▶ _Task statement_
Drop all images. Then write out each line below exactly as given.

▶ _Dataset content_

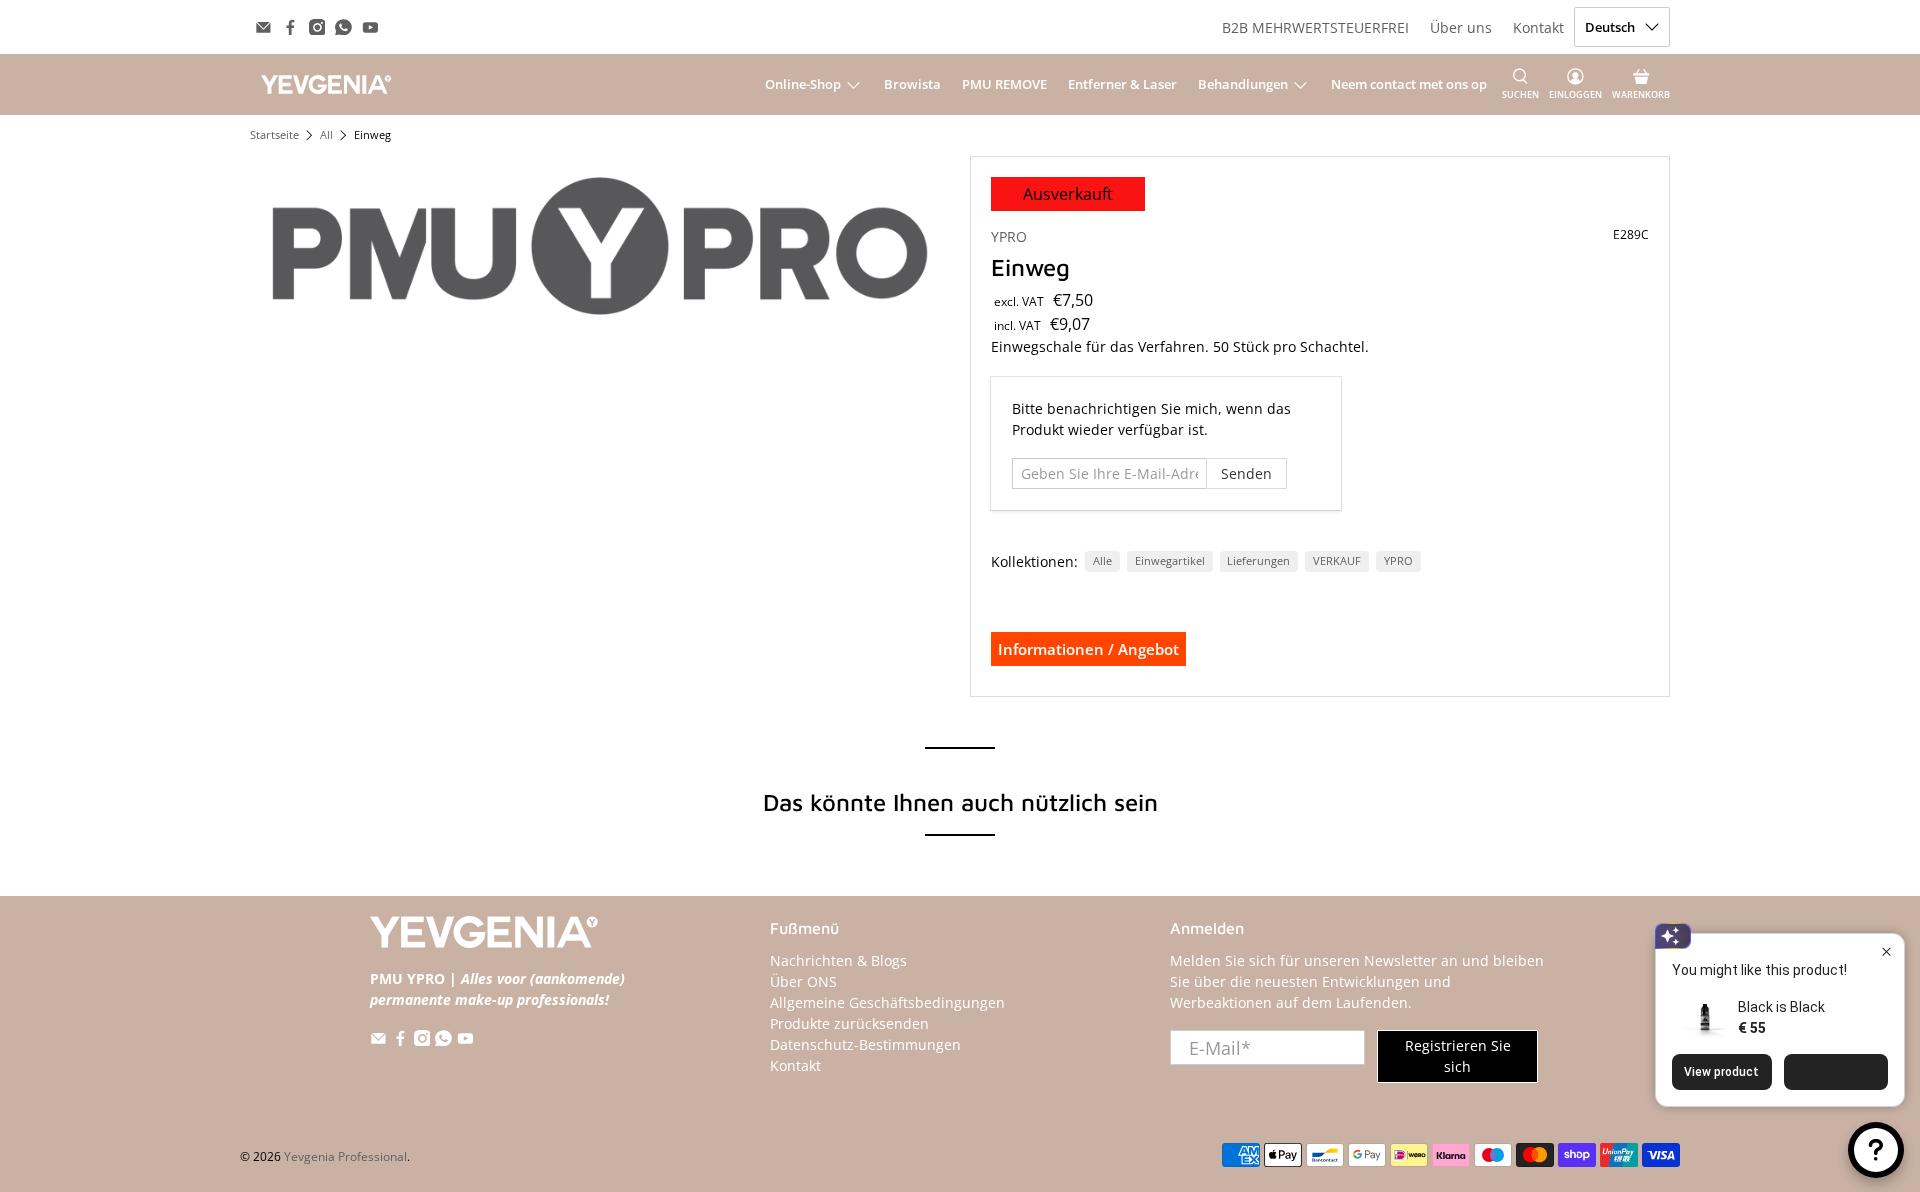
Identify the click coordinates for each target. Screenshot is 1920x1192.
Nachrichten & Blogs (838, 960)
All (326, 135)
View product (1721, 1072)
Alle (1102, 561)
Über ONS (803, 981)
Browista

▶ _Written response_
Identify the click coordinates for each target. Screenshot is 1920x1192.
Nachrichten & Blogs (838, 960)
All (326, 135)
View product (1721, 1072)
Alle (1102, 561)
Über ONS (803, 981)
Browista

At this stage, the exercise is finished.